===== RECORDED DATA =====

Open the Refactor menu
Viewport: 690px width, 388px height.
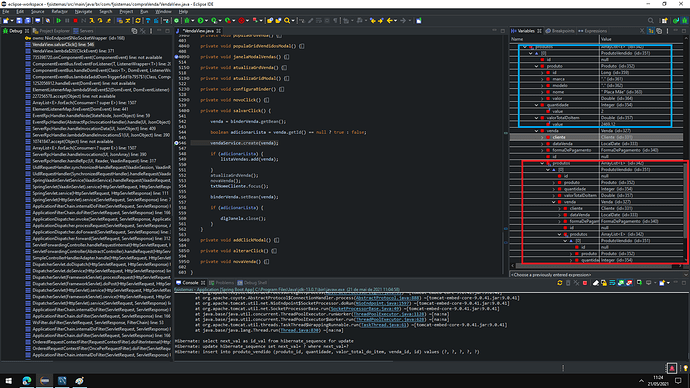pos(59,11)
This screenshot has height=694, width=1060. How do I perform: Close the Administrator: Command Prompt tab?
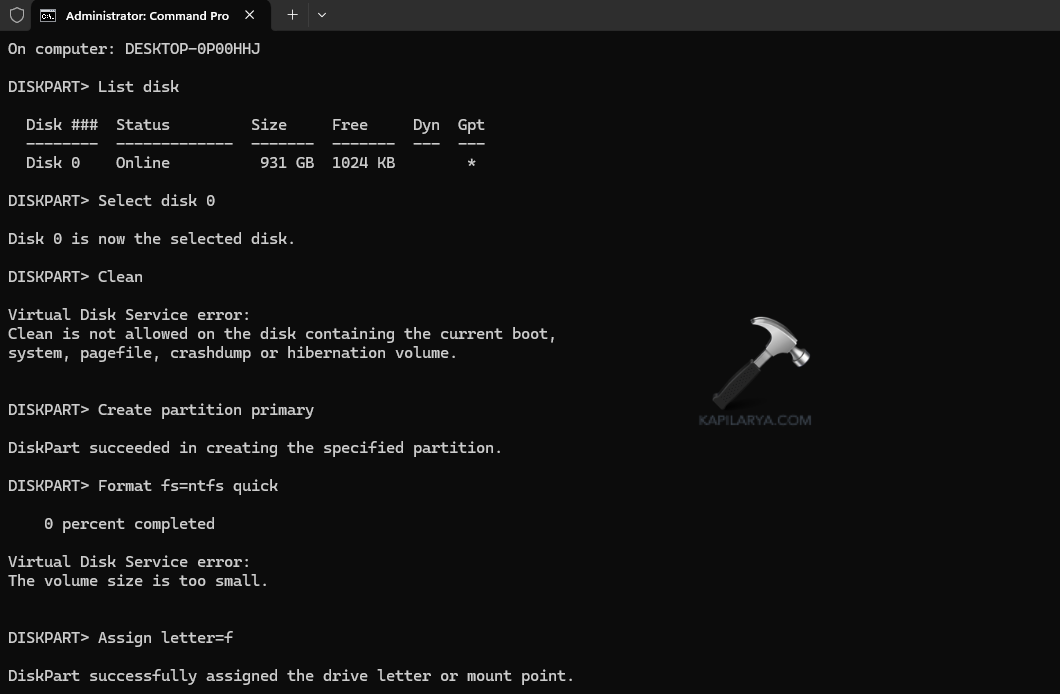250,15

=====

- [WHAT IS BEING ASKED]
Using the listing above, set down exactly each line from the one containing "Viewport: 690px width, 388px height." through the final line, and leave out pictures.

- [RESULT OF THE EXERCISE]
Viewport: 690px width, 388px height.
pos(59,11)
This screenshot has height=694, width=1060. How do I perform: Close the Administrator: Command Prompt tab?
250,15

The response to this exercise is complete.